ABS labour-related household and business sample surveys use probability sampling techniques, drawing their samples from a population frame. This section briefly defines and explains key concepts and terms related to survey design. See the household and business surveys sections for more detail on aspects of survey design that are particular to these types of surveys.
Population
A survey is concerned with two types of population: the target population, and the survey population. The target population is the group of units about which information is sought, and is also known as the scope of the survey. It is the population at which the survey is aimed. The scope should state clearly the units from which data are required and the extent and time covered, e.g. households (units) in Australia (extent) in August 2020 (time).
However, the target population is a theoretical population, as there are usually a number of units in the target population which cannot be surveyed. These include units which are difficult to contact and units which are missing from the frame. The survey population is that part of the population that is able to be surveyed, and is also called the coverage population.
Statistical units
Statistical units are used in the design, collection, analysis and dissemination of statistical data. There are several types of units, including: sampling units (the units selected in the sample survey), collection units (the units from which data are collected), reporting units (the units about which data are collected), and analysis units (the units used for analysis of the data). The units used in a survey may change at various stages in the survey cycle. For example, the Labour Force Survey uses a sample of households (sampling unit) from which information is collected from any responsible adult (collection unit) about each person in the household in scope of the survey (reporting units). The results of the survey may then be analysed for families (analysis unit).
Frames
The frame comprises a list of statistical units (e.g. persons, households or businesses) in the population, together with auxiliary information about each unit. It serves as a basis for selecting the sample. Two types of frames are used in ABS labour-related surveys:
- List based frames - List based frames comprise a list of all sampling units in the survey population. List based frames are commonly used in surveys of businesses. ABS business surveys currently draw their list frames from the ABS Business Register.

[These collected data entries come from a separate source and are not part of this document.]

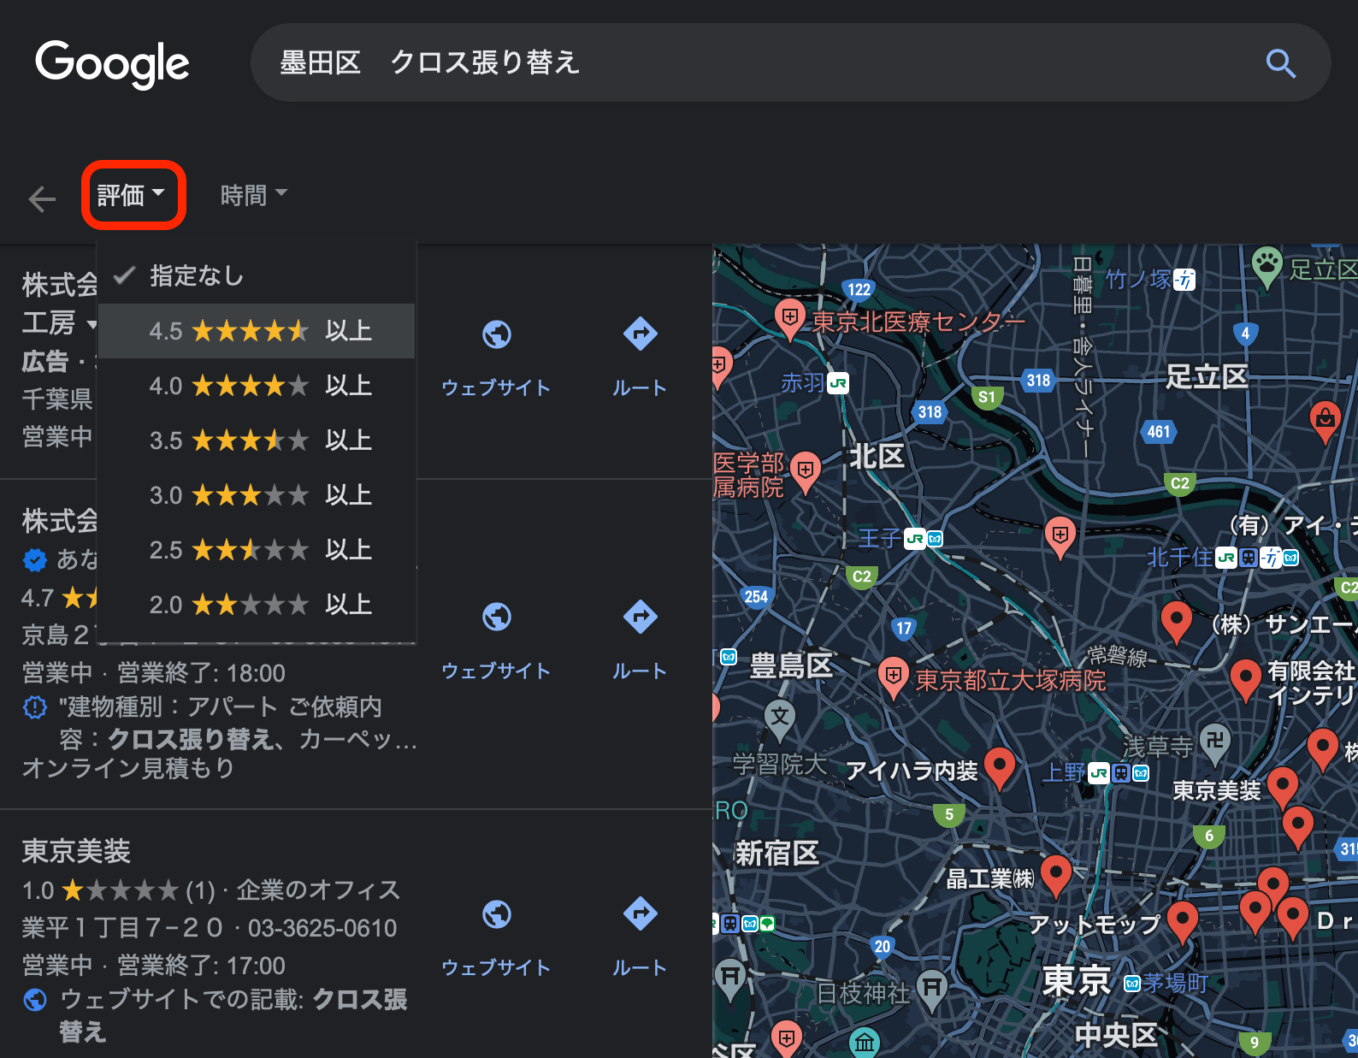Click the blue search magnifier icon

point(1280,63)
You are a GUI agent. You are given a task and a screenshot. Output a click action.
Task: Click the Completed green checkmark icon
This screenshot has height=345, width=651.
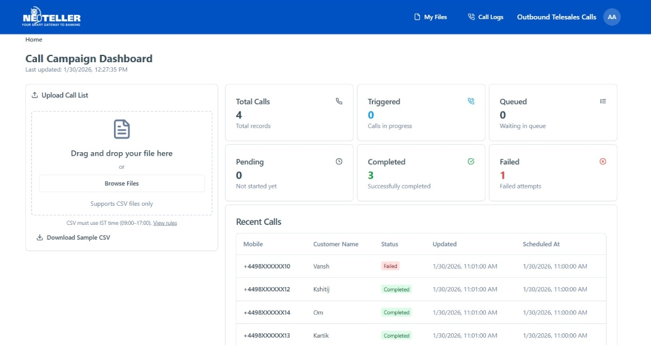(471, 161)
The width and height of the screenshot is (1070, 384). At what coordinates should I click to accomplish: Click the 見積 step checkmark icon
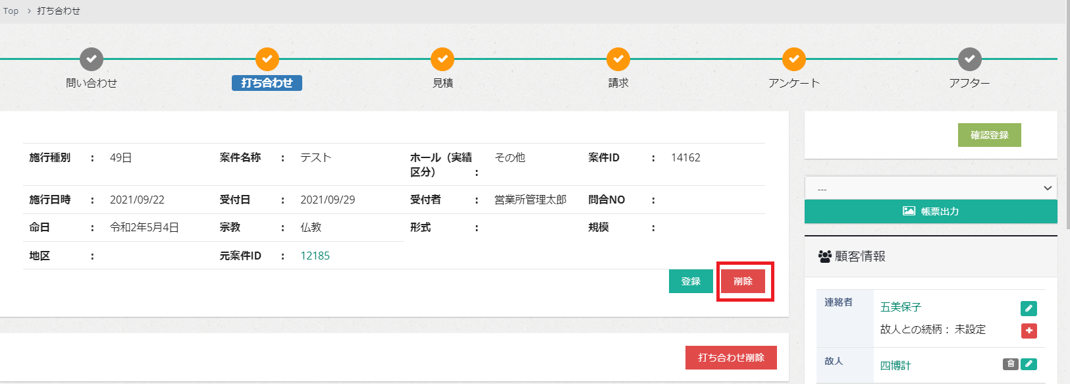[x=442, y=59]
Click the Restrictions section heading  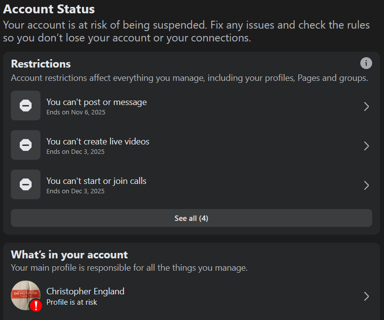point(41,64)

- Area based frames - Area based frames comprise a list of non-overlapping geographic areas. These areas may be defined by geographical features such as rivers and streets. They are usually used in household surveys. Once an area is selected, a list is made of the households in the area, and a sample of households selected from the list. Examples of geographic areas that may be used to create area frames include: local government areas; census collection districts; and postcodes.
Auxiliary variables are characteristics of each unit for which information is known on the frame prior to the survey. Auxiliary variables can be used in the sample design to better target the population of interest, if the information on the frame is of sufficiently high quality and is correlated with the variables of interest in the survey. They can also be used in the estimation process in conjunction with the survey data: for example, industry of businesses.
For most sampling methodologies, it is desirable to have a complete list from which to select a sample. However, in practice it can be difficult to compile such a complete list and therefore frame bias may be introduced. Frame bias occurs when an inappropriate frame is used or there are problems with the composition of the frame, with the result that the frame is not representative of the target population. Frames become inaccurate for many reasons. One of the most common problems is that populations change continuously, causing frames to become out of date. Frames may also be inaccurate if they are compiled from inaccurate sources. The following are some of the problems that can occur in the composition of frames.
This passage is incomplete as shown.